Gina Shaw is a freelance health care writer based in Montclair, N.J.
What's the best way to learn more about the potential risks of a newly approved therapy?
Start with something simple, experts say: the label. That might sound obvious, said Lee S. Simon, FACP, an associate clinical professor of medicine at Harvard Medical School and a former official with the Food and Drug Administration (FDA). But in practice, he finds that many doctors don't bother to read new drug labels, even though it's the one place where they can find adjudicated information as well as warnings, precautions and safety signals.
"I lectured at a New York specialty hospital on risk management and post-marketing vigilance, and out of 35 people in the audience, eight raised their hand when I asked if they read new drug labels," he said. "At a national pain forum with 1,000 attendees, I asked the same question, and there couldn't have been more than 50 hands raised."
Beyond reading labels, monitoring journals and networking with colleagues, physicians can tap into other drug information sources. Here are a few that physicians recommend:
The Medical Letter. This independent, peer-reviewed, advertising-free newsletter offers critical evaluations of virtually all new agents, as well as reviews of older drugs when new information becomes available. "It's a very good source for unbiased information about new therapies," Dr. Simon said. Subscriptions cost $76 a year for print only or $89 for print, online and Palm OS handheld editions. You can subscribe online or by calling 800-211-2769.
The Prescriber's Letter. Edited by pharmacists, this is another independent, non-advertising supported newsletter. The monthly publication is augmented with more in-depth "Detail Documents" available 24 hours a day. Arthur D. Silk, FACP, an internist in Garden Grove, Calif., said he likes its broad approach and the "rumor vs. truth" section.
"They do discuss rumors of dangers, he said, "and they have Web links to more detailed information." The Prescriber's Letter also issues supplemental materials, like patient education handouts about drugs in the news. A subscription costs $88 for print, online, and Palm or PocketPC handheld access. Subscribe online or call 209-472-2240.
Drugs@FDA. This section of the FDA's Web site is particularly helpful to physicians who want more detailed information about the trials leading up to a drug's approval, said Mark Helfand, ACP Member, director of the Oregon Evidence-based Practice Center at Oregon Health and Science University. Choose a drug, select "approval history and related documents," and you will often find a "Review" section that contains statistical, pharmacological and medical reviews.

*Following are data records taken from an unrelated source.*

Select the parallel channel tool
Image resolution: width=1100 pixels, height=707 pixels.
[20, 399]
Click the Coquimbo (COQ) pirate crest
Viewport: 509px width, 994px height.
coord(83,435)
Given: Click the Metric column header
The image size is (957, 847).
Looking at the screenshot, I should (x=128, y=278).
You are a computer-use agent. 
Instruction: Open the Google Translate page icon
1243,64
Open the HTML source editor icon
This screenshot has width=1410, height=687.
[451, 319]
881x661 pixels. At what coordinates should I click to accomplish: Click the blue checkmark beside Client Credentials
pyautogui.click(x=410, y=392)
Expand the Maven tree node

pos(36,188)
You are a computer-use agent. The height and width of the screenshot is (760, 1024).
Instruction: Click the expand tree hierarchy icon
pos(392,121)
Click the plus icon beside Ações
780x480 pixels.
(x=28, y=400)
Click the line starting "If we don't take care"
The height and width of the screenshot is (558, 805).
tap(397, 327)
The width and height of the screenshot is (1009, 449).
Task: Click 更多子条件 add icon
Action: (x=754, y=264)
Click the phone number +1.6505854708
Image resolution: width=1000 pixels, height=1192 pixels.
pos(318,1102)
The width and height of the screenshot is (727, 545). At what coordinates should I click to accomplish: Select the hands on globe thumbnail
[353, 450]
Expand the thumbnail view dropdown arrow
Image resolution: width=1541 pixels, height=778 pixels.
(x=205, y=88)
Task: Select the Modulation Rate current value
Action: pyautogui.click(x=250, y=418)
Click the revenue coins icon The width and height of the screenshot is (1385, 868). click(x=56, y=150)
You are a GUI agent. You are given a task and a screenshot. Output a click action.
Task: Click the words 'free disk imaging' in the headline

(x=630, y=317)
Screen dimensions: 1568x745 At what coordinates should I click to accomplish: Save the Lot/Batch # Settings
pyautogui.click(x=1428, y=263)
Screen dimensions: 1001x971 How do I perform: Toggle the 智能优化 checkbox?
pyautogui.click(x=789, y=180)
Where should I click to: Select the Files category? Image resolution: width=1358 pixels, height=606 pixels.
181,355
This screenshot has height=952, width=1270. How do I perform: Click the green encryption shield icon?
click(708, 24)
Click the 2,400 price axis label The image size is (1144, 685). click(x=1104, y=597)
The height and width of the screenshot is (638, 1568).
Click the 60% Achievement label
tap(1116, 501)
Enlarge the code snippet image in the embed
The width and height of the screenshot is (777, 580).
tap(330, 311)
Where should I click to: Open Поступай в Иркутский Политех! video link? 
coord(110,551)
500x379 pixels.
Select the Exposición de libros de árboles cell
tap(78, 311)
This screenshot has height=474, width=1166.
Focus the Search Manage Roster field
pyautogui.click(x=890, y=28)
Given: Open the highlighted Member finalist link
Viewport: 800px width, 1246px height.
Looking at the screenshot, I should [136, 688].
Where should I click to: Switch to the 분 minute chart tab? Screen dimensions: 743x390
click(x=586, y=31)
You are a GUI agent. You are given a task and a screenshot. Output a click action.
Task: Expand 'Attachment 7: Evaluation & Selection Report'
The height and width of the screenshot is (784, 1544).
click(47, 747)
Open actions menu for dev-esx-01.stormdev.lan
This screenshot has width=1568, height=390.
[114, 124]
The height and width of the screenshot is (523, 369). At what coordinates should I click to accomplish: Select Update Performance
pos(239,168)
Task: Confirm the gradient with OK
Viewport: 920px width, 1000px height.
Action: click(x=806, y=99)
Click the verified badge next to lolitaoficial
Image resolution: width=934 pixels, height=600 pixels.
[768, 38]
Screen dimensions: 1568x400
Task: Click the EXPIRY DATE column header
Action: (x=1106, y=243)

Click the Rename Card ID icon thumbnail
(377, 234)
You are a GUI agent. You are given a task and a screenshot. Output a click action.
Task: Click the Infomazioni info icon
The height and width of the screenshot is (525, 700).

"Worst Pills, Best Pills." A Web site and annual guide written by Public Citizen's Health Research Group, Worst Pills is "a bit iconoclastic and confrontational," said subscriber Eric B. Larson, FACP, a Seattle internist and Chair of the College's Board of Regents. "But they are looking out for problems caused by drugs, and that's something doctors can learn from." The site advises physicians to wait seven years before prescribing new drugs that are not true breakthroughs.
The Wall Street Journal. According to Dr. Silk: "They tend to get their medical articles right, more often than the rest of the mainstream media, and they expand on them. I find it quite a good source of medical information."
Medscape.com. While this medical information Web site gets advertising support, it offers free access as well as useful reviews like the "New Drugs of the Year" series, taken from the Journal of the American Pharmacists Association. Dr. Simon said he also recommends its "ask the experts" series for questions on specific drugs.